Immigration has come back to bite the government big time. Shabana Mahmood’s sage campaign to set up Labour as the party of effective immigration control by making it much more difficult to get indefinite leave to remain apparently got official approval and certainly showed signs of electoral promise. But the Home Secretary’s plan seems to have been carefully sabotaged.
Keir Starmer was tellingly noncommittal about it this week, suggesting that the proposal to require ten years of reasonably well-behaved residence would be ditched – at least in favour of those already here and approaching the current five-year deadline. Reports on Friday indicated that some Labour MPs are considering revolting against the government and could force a symbolic parliamentary vote on the reforms in the months to come.
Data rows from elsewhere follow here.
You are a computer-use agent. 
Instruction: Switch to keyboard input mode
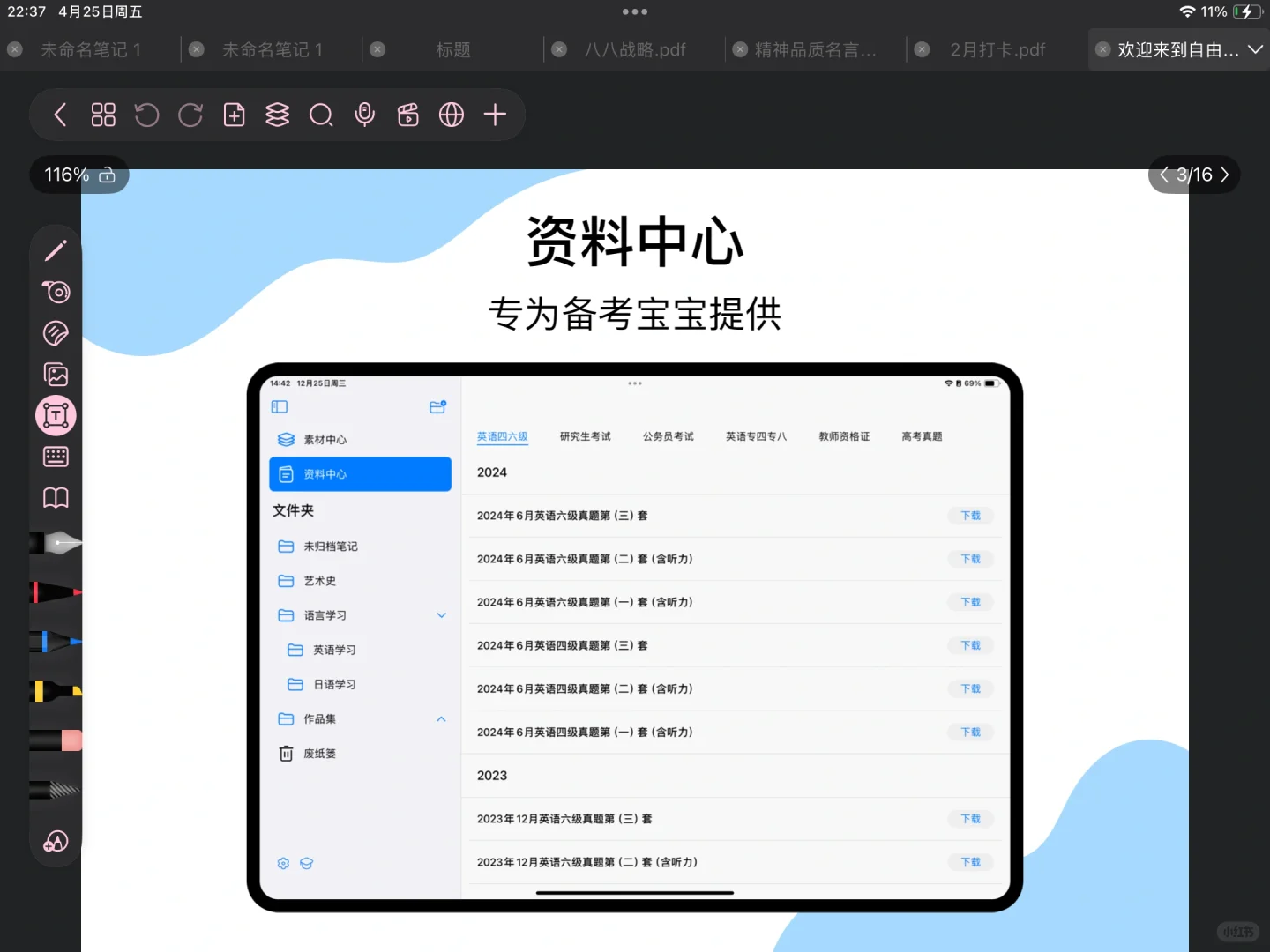(x=56, y=456)
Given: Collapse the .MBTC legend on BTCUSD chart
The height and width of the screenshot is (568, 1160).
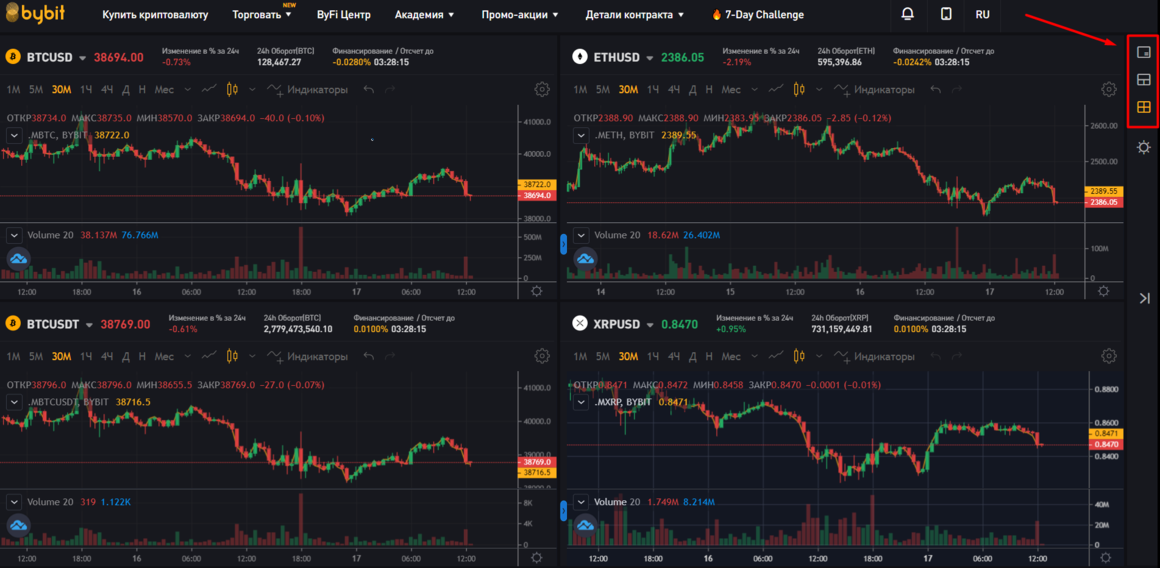Looking at the screenshot, I should coord(14,134).
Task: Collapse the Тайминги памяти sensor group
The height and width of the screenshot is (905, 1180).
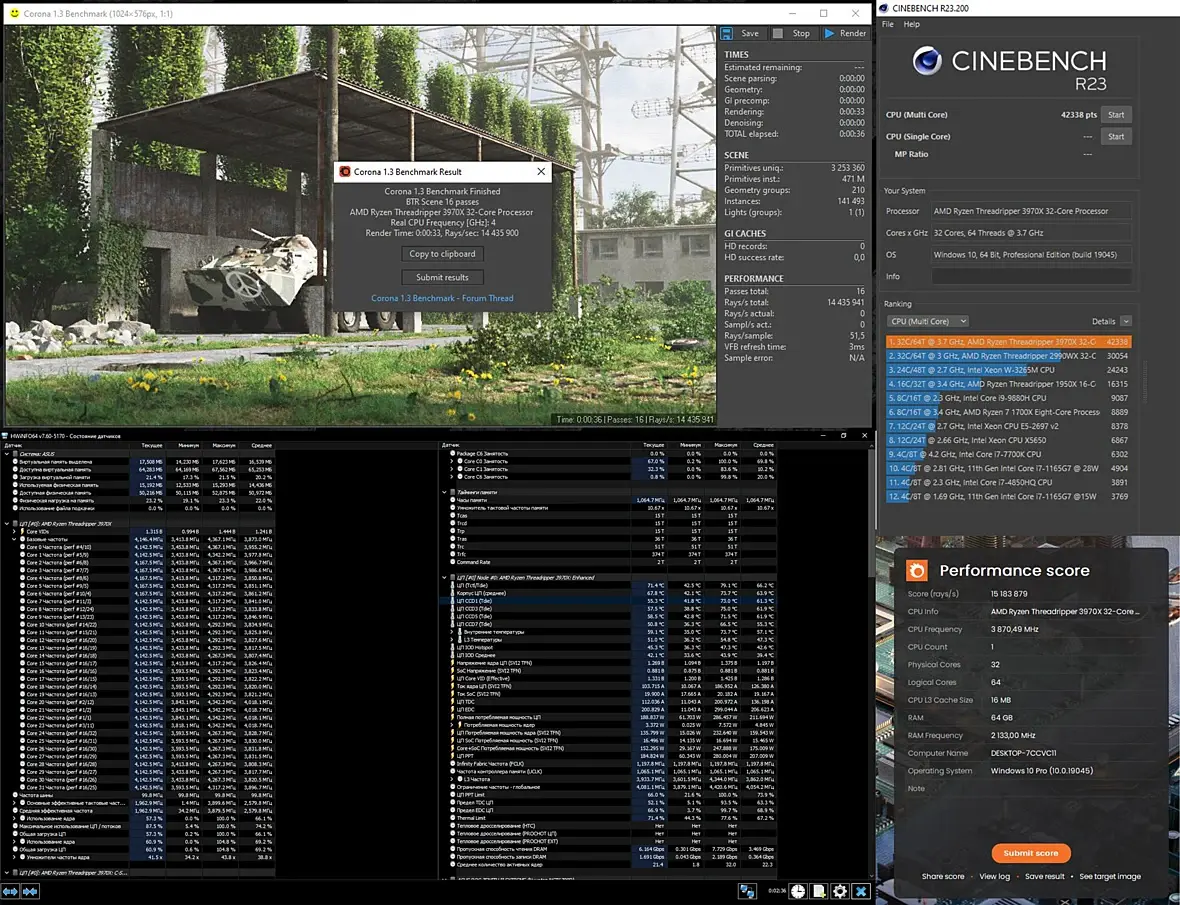Action: [445, 492]
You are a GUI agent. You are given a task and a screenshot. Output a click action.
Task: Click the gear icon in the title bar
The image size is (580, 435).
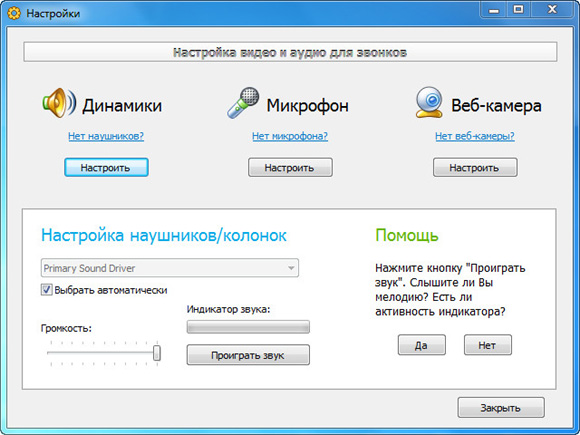14,14
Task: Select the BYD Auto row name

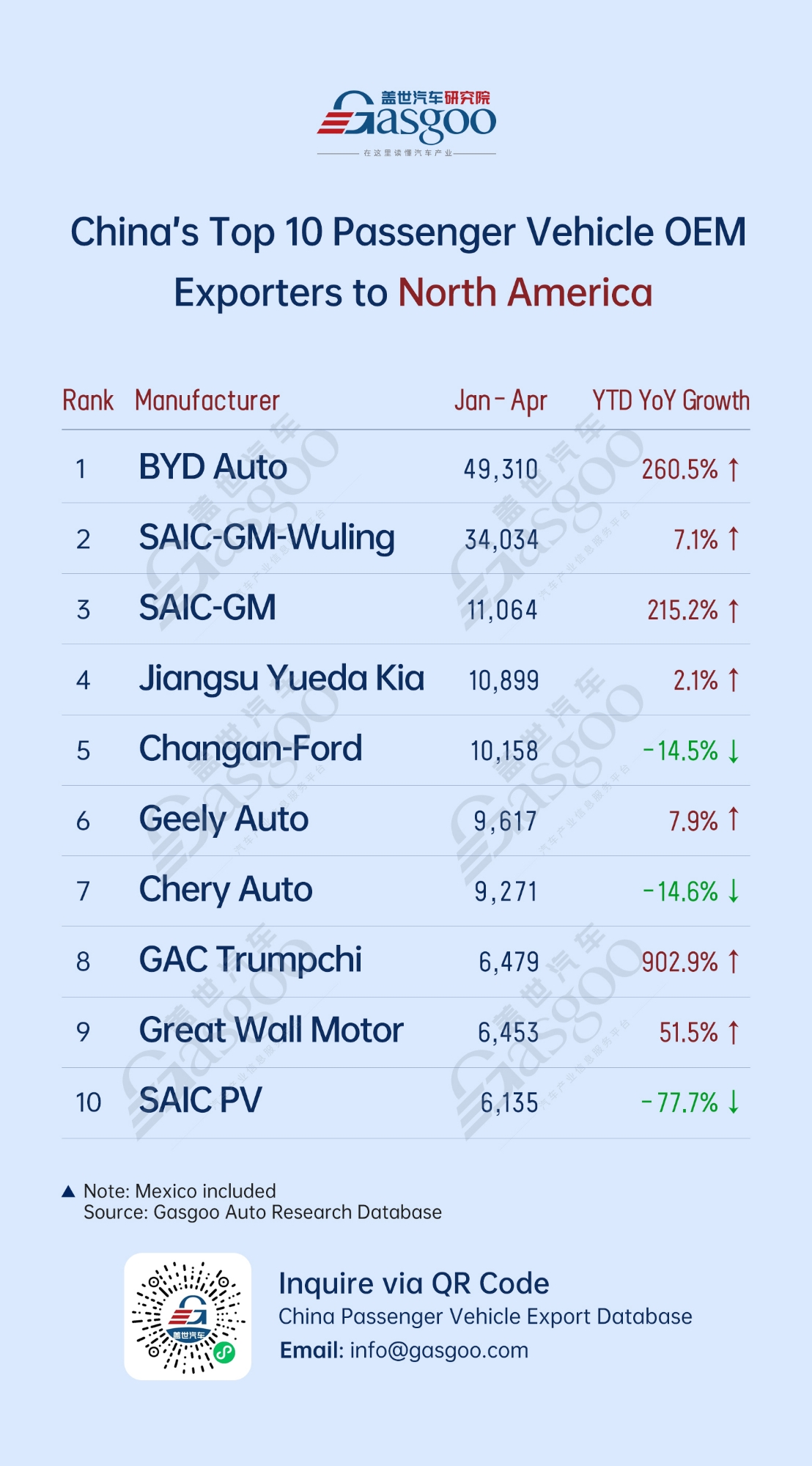Action: pyautogui.click(x=213, y=468)
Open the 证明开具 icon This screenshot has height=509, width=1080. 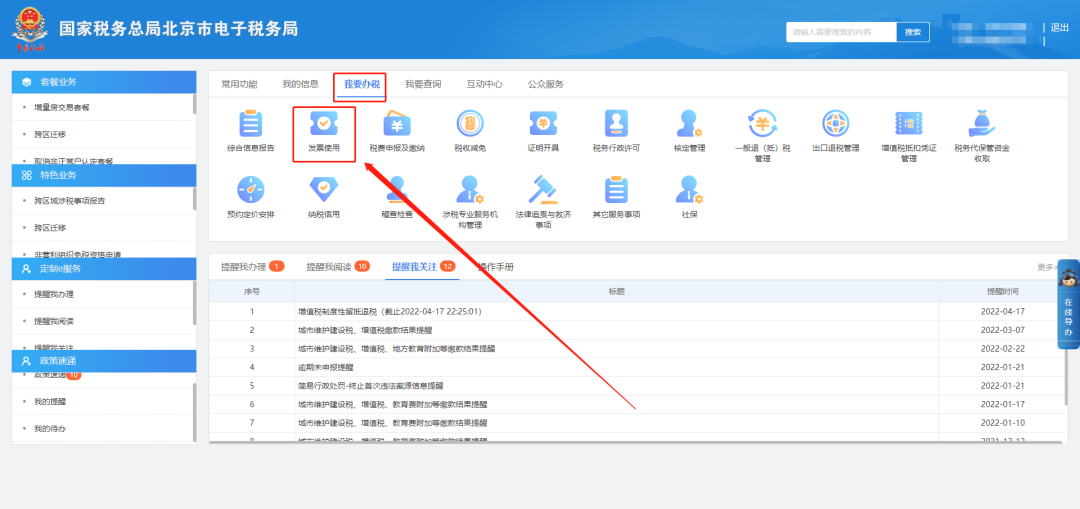click(x=543, y=126)
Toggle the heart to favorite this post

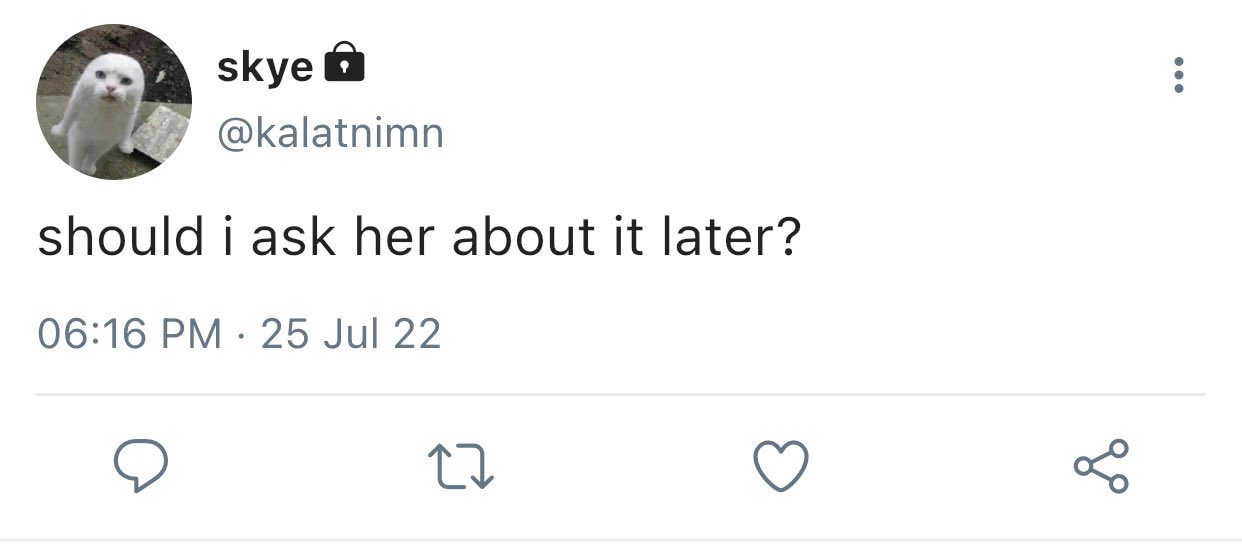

All this, it is pretty clear, shows signs of Angela Rayner’s influence. There is little love lost between her and the Home Secretary (whom she has previously accused of a ‘breach of trust’ for would-be immigrants already here). More to the point, such an exercise in devilment directed at an ally of Keir Starmer is a useful support for an eventual run against him for the leadership.
However propitious for Angela, however, this is not good news for Labour. It is clear that a measure of the sort contemplated by Mahmood to crack down on indefinite leave to remain is actually necessary. Britain is a byword for lax immigration control: what would effectively guarantee anyone living here for five years the right to stay permanently would send precisely the wrong message.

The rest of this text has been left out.